Trwa ładowanie...
Zaloguj
Notowania
Przejdź na

Rolnicy: pomoc rządowa związana z suszą tylko dla wybranych

0
Podziel się:

Suszą dotknięci są wszyscy, pomoc rządową dostaną tylko wybrani - ocenia rządową pomoc dla rolników prezes Krajowej Rady Izb Rolniczych Wiktor Szmulewicz.

Rolnicy: pomoc rządowa związana z suszą tylko dla wybranych
(Darek Delmanowicz/ PAP)

Suszą dotknięci są wszyscy, a pomoc rządową dostaną tylko wybrani - ocenia prezes Krajowej Rady Izb Rolniczych Wiktor Szmulewicz. Rząd przeznaczył na pomoc dla rolników poszkodowanych przez suszę prawie pół miliarda złotych, ale zdecydował się nie ogłaszać stanu klęski żywiołowej.

Minister rolnictwa Marek Sawicki na konferencji prasowej po posiedzeniu rządu powiedział, że nie ma podstaw, by ogłaszać stan klęski żywiołowej. Podał natomiast, że rząd na pomoc dla rolników dotkniętych jej skutkami przeznaczy w sumie 488 mln zł. Dla sadów i krzewów owocowych pomoc wyniesie 800 zł na hektar, a dla pozostałych upraw 400 zł na hektar.

::::

**Zadanie 1**
Przetłumacz na angielski to zdanie z dokumentu o pomocy dla rolników: „Minister rolnictwa Marek Sawicki na konferencji prasowej po posiedzeniu rządu powiedział, że nie ma podstaw, by ogłaszać stan klęski żywiołowej.”

**Lista rekordów**

::::

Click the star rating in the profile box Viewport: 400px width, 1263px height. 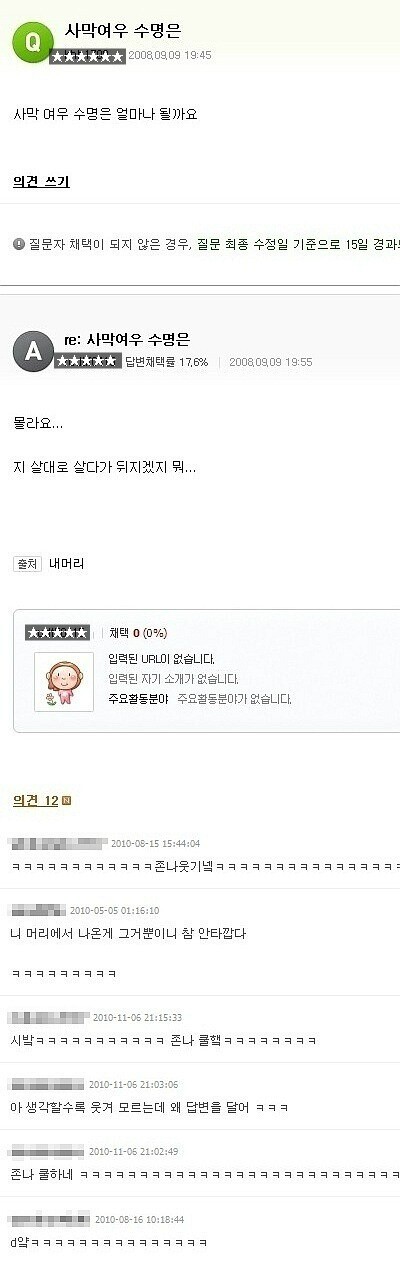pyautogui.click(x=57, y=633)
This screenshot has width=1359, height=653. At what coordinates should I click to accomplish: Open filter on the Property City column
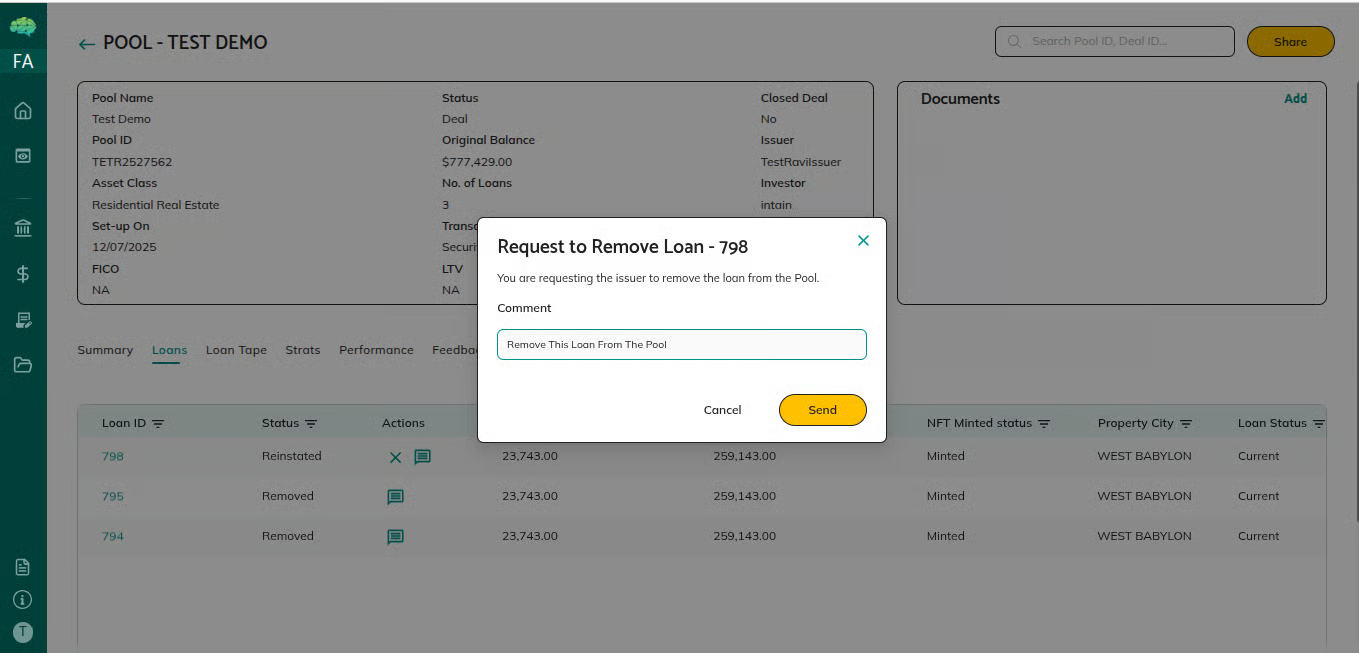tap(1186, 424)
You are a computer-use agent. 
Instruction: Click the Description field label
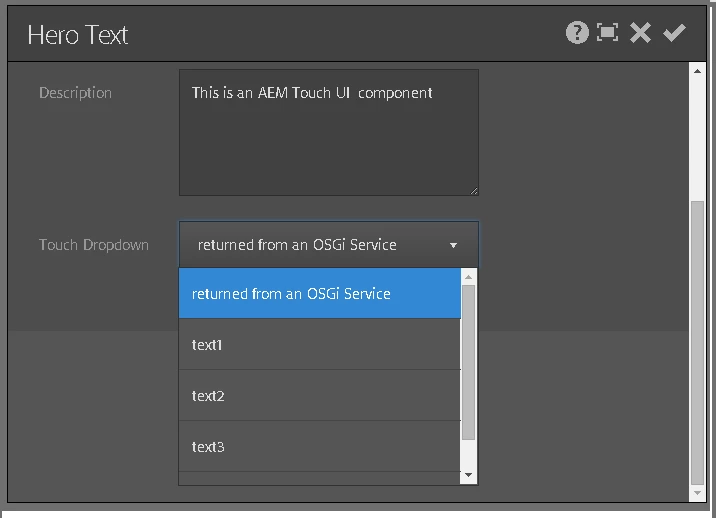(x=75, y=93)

::::

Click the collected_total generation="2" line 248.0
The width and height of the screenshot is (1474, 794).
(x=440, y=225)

::::

**Zadanie 2**
Proszę przekształcić w tabelę Markdown z kolumnami „Nr” (numer wiersza) i „Treść” tylko fragment rekordów od wiersza zawierającego „This screenshot has” do wiersza zawierającego „(x=75, y=93)”, oba włącznie. Pomiń puste wiersze i nie umieszczaj w odpowiedzi obrazów.

**Odpowiedź pisemna 1**
At a press conference after the government meeting, Minister of Agriculture Marek Sawicki said that there were no grounds to declare a state of natural disaster.

**Odpowiedź pisemna 2**
| Nr | Treść |
|---|---|
| 1 | This screenshot has width=1359, height=653. At what coordinates should I click to accomplish: Open filter on the Property City column |
| 2 | tap(1186, 424) |
| 3 | You are a computer-use agent.  |
| 4 | Instruction: Click the Description field label |
| 5 | (x=75, y=93) |